** Directions **
Quote each record exactly, please, leaving none out.

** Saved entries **
::::

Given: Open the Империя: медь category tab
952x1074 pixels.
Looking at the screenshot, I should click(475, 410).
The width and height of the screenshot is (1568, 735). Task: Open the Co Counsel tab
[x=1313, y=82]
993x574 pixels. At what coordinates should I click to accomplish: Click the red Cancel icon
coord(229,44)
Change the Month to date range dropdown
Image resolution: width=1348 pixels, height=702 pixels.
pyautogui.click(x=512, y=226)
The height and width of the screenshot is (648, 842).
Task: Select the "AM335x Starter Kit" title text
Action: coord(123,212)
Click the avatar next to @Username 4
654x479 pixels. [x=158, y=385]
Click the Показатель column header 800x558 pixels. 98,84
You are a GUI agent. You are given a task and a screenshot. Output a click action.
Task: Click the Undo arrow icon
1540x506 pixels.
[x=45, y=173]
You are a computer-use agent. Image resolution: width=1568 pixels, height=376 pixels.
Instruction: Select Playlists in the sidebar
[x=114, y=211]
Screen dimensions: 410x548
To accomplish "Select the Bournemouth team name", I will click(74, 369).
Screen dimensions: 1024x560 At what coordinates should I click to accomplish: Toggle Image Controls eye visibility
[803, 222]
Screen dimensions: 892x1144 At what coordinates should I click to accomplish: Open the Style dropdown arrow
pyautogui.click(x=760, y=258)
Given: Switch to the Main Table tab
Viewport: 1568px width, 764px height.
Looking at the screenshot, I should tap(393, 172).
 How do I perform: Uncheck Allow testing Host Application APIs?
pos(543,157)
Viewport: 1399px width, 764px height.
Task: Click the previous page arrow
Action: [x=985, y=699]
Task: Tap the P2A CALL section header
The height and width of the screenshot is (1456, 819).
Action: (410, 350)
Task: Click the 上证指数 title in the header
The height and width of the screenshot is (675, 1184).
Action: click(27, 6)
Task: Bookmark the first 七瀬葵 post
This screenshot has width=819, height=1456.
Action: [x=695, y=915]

::::

** Solution to this task **
Given: Open the Империя: медь category tab
952x1074 pixels.
Looking at the screenshot, I should click(475, 410).
The width and height of the screenshot is (1568, 735). Task: Open the Co Counsel tab
[x=1313, y=82]
993x574 pixels. At what coordinates should I click to accomplish: Click the red Cancel icon
coord(229,44)
Change the Month to date range dropdown
Image resolution: width=1348 pixels, height=702 pixels.
pyautogui.click(x=512, y=226)
The height and width of the screenshot is (648, 842).
Task: Select the "AM335x Starter Kit" title text
Action: coord(123,212)
Click the avatar next to @Username 4
654x479 pixels. [x=158, y=385]
Click the Показатель column header 800x558 pixels. 98,84
You are a GUI agent. You are given a task and a screenshot. Output a click action.
Task: Click the Undo arrow icon
1540x506 pixels.
[x=45, y=173]
You are a computer-use agent. Image resolution: width=1568 pixels, height=376 pixels.
Instruction: Select Playlists in the sidebar
[x=114, y=211]
Screen dimensions: 410x548
To accomplish "Select the Bournemouth team name", I will click(74, 369).
Screen dimensions: 1024x560 At what coordinates should I click to accomplish: Toggle Image Controls eye visibility
[803, 222]
Screen dimensions: 892x1144 At what coordinates should I click to accomplish: Open the Style dropdown arrow
pyautogui.click(x=760, y=258)
Given: Switch to the Main Table tab
Viewport: 1568px width, 764px height.
Looking at the screenshot, I should tap(393, 172).
 How do I perform: Uncheck Allow testing Host Application APIs?
pos(543,157)
Viewport: 1399px width, 764px height.
Task: Click the previous page arrow
Action: [x=985, y=699]
Task: Tap the P2A CALL section header
The height and width of the screenshot is (1456, 819).
Action: (410, 350)
Task: Click the 上证指数 title in the header
The height and width of the screenshot is (675, 1184).
Action: click(27, 6)
Task: Bookmark the first 七瀬葵 post
This screenshot has width=819, height=1456.
Action: [x=695, y=915]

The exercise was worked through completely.